Reviews of trade paperbacks of comic books (mostly Marvel), along with a few other semi-relevant comments / reviews.

17 September 2010

Jonah Hex: No Way Back

Collects: OGN

Released: June 2010 (DC)

Format: 136 pages / color / $19.99 / ISBN: 9781401225506

What is this?: Bounty hunter Jonah Hex deals with the family he never knew he had while being pursued for his father’s sins.

The culprits: Writers Justin Gray and Jimmy Palmiotti and artist Tony DeZuniga

Released to coincide with the Jonah Hex movie, Jonah Hex: No Way Back is probably better than big-screen version.

I’m just guessing, though. I haven’t seen the movie. I was really excited to see it, but then most of the reviews confirmed the dire news the trailers were showing: it was less Jonah Hex and more Wild Wild West 2,48 and no amount of Megan Fox in a corset was going to get me to see that. Once was twice too many already.

Jonah Hex: No Way Back coverDespite lacking corseted whores with hearts of gold, No Way Back is a solid little Western tale. It has an excellent pedigree; artist Tony DeZuniga is one of Hex’s co-creators, and writers Justin Gray and Jimmy Palmiotti are co-writers on the regular Hex series. Those three know what makes Jonah Hex work — bad men, a clear moral sense from Hex, lots of gunplay, and a high body count — and it’s all present here.

Gray, Palmiotti, and DeZuniga tell an important story about Hex’s wanderings, involving Hex’s rarely seen family, family he didn’t know he had, and one of his most frequent enemies, El Papagayo. Most of the character bits in No Way Back have been told before, but they’re not exactly well-known parts of his story: his mother running away with a traveling salesman, his father giving him to the Apache, the source of his mutilation.
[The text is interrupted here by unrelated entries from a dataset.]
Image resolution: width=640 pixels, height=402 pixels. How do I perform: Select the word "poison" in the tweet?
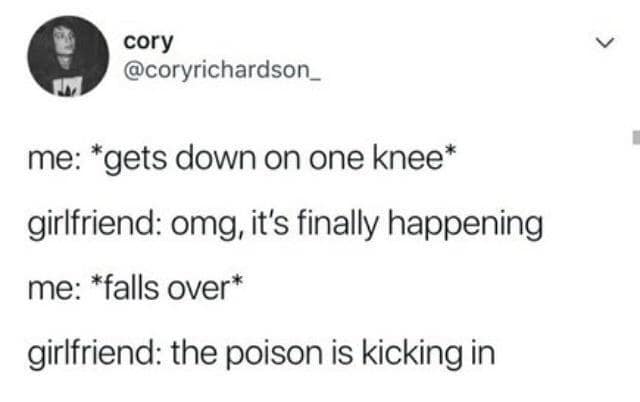[274, 353]
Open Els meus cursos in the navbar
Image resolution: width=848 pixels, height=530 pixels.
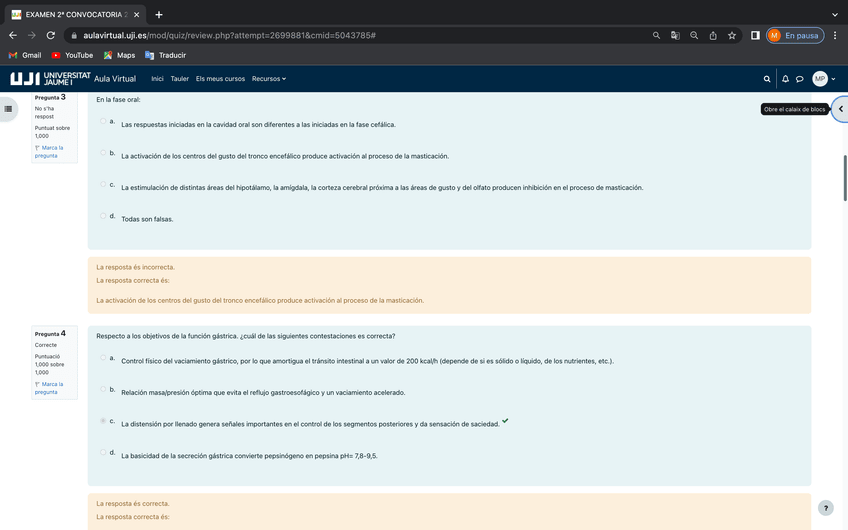tap(220, 79)
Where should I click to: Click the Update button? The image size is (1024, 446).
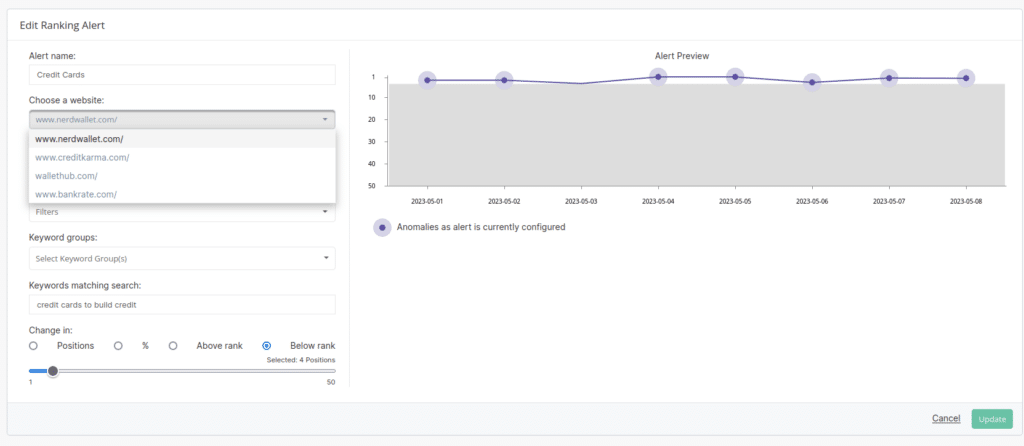pyautogui.click(x=992, y=419)
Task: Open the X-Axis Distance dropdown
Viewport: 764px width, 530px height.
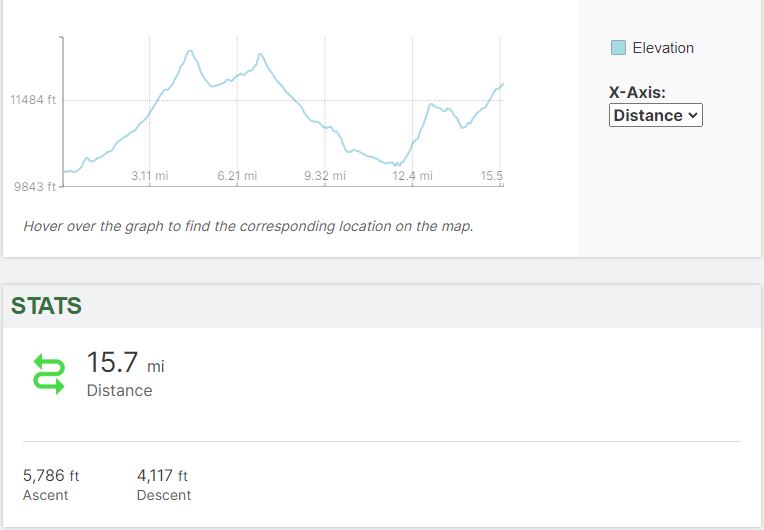Action: tap(655, 115)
The idea of Hex having a previously unknown brother apparently came from idea bruited by DeZuniga and Hex’s original writer, John Albano.

It’s a lot to fit into 136 pages, especially since not only does El Papagayo reveal a connection between himself and Hex’s father but also because the stakes in Hex’s fight with him are larger than comics readers are used to between a hero and one of his recurring villains. It is ambitious; it feels cramped. However, I think what I term as ambition is really an attempt to tell a story a movie audience would be more interested in. (Or maybe it’s just DC loosening the creator’s reins to let them tell a big Hex story.) Let’s face it: despite tons of popular comic book movies over the past decade, the popularity of comic books has not increased measurably. It would make sense DC wanted something different than the normal serialized stories to offer to moviegoers when Hex came out; a big, self-contained story that told a good deal of Jonah Hex’s backstory might be just the trick.

For me, No Way Back doesn’t have to be a big story, but for the purpose it was commissioned for, it did. I can be satisfied with any story from Hex’s life, as long as it fits the character and is exciting, but there would be no reason to do an original graphic novel for that. Gray and Palmiotti get to do that in the Jonah Hex series; they’ve told almost five years of those stories. I can’t blame them for wanting to raise the stakes or DC for allowing them. However, the major revelation of the existence of Hex’s brother combined with the use of Hex’s most recognizable foe not in the movie makes me feel as if the importance of the plot is being shouted at me.

Perhaps I’m being too picky. But that feeling of 200 pages of plot being crammed into 136 pages of OGN isn’t completely in my head. The fight scenes are abbreviated, with only one good twist and one extended fight in the whole book. Unfortunately, there are times in that fight when DeZuniga’s art isn’t at its best, either lacking clarity or fluidity.

DeZuniga’s art is actually my only other niggling complaint. DeZuniga is almost 70 years old, and for a 70 year old, his work is excellent. But his line isn’t as straight or sharp as it once was, with some scenes lacking detail, and as I mentioned, his action scenes were occasionally lacking. I have to admit, however, he can still draw Jonah Hex’s scarred face, Western scenes, and pretty ladies well.

I have, in the past few years, wondered when the Big 2 companies would end their reliance on the monthly comic book and go straight to publishing original graphic novels. Now that the future of comics looks to be electronic, that day will probably never come. But No Way Back shows me why I was probably wasting my time waiting. Comic book readers are programmed to expect every story to further the character’s narrative or fill in his backstory. But No Way Back feels … unconnected. It fits in a place in Hex’s story — 1880, according to Wikipedia, but I didn’t see anything confirming that in the book — but it doesn’t feel like it connects to anything before or after. That might be because I don’t regularly read comics with Jonah Hex, but I don’t think so.

Still, No Way Back is a fun and violent read, despite my niggling concerns.